_EXERCISE INPUT_:
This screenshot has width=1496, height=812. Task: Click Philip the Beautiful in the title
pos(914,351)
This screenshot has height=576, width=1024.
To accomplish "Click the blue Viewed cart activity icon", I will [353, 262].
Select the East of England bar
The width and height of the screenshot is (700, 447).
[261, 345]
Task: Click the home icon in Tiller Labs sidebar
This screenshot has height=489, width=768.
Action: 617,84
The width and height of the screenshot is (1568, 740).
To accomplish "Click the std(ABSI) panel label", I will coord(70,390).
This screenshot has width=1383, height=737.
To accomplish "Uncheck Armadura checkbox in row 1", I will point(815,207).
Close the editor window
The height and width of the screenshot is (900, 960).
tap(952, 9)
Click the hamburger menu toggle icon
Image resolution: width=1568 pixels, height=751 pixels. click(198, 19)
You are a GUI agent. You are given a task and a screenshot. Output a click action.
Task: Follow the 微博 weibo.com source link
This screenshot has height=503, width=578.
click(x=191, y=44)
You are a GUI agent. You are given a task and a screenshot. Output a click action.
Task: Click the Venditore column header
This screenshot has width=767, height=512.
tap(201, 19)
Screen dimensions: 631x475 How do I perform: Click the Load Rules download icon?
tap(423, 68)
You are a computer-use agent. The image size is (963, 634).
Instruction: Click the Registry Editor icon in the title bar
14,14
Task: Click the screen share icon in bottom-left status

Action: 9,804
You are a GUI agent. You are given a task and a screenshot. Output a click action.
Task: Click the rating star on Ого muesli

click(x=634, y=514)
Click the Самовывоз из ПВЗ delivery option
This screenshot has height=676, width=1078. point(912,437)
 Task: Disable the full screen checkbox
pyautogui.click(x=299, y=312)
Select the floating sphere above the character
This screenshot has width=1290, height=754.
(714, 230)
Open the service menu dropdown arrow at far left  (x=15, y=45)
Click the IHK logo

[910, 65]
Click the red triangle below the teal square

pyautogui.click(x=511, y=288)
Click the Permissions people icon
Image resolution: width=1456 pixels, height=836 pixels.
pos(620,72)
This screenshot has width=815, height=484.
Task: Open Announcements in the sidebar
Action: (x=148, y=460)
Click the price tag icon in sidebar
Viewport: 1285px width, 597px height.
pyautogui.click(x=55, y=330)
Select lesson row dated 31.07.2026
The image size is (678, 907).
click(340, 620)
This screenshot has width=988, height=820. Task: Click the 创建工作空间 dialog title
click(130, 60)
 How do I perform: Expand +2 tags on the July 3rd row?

_TASK GOAL_: Every record above should be copied exactly.

_RESULT OF THE EXERCISE_:
This screenshot has width=1496, height=812. Task: Click Philip the Beautiful in the title
pos(914,351)
This screenshot has height=576, width=1024.
To accomplish "Click the blue Viewed cart activity icon", I will [353, 262].
Select the East of England bar
The width and height of the screenshot is (700, 447).
[261, 345]
Task: Click the home icon in Tiller Labs sidebar
This screenshot has height=489, width=768.
Action: 617,84
The width and height of the screenshot is (1568, 740).
To accomplish "Click the std(ABSI) panel label", I will coord(70,390).
This screenshot has width=1383, height=737.
To accomplish "Uncheck Armadura checkbox in row 1", I will point(815,207).
Close the editor window
The height and width of the screenshot is (900, 960).
tap(952, 9)
Click the hamburger menu toggle icon
Image resolution: width=1568 pixels, height=751 pixels. click(198, 19)
You are a GUI agent. You are given a task and a screenshot. Output a click action.
Task: Follow the 微博 weibo.com source link
This screenshot has height=503, width=578.
click(x=191, y=44)
You are a GUI agent. You are given a task and a screenshot. Output a click action.
Task: Click the Venditore column header
This screenshot has width=767, height=512.
tap(201, 19)
Screen dimensions: 631x475 How do I perform: Click the Load Rules download icon?
tap(423, 68)
You are a computer-use agent. The image size is (963, 634).
Instruction: Click the Registry Editor icon in the title bar
14,14
Task: Click the screen share icon in bottom-left status

Action: 9,804
You are a GUI agent. You are given a task and a screenshot. Output a click action.
Task: Click the rating star on Ого muesli

click(x=634, y=514)
Click the Самовывоз из ПВЗ delivery option
This screenshot has height=676, width=1078. point(912,437)
 Task: Disable the full screen checkbox
pyautogui.click(x=299, y=312)
Select the floating sphere above the character
This screenshot has width=1290, height=754.
(714, 230)
Open the service menu dropdown arrow at far left  (x=15, y=45)
Click the IHK logo

[910, 65]
Click the red triangle below the teal square

pyautogui.click(x=511, y=288)
Click the Permissions people icon
Image resolution: width=1456 pixels, height=836 pixels.
pos(620,72)
This screenshot has width=815, height=484.
Task: Open Announcements in the sidebar
Action: (x=148, y=460)
Click the price tag icon in sidebar
Viewport: 1285px width, 597px height.
pyautogui.click(x=55, y=330)
Select lesson row dated 31.07.2026
The image size is (678, 907).
click(340, 620)
This screenshot has width=988, height=820. Task: Click the 创建工作空间 dialog title
click(130, 60)
 How do I perform: Expand +2 tags on the July 3rd row?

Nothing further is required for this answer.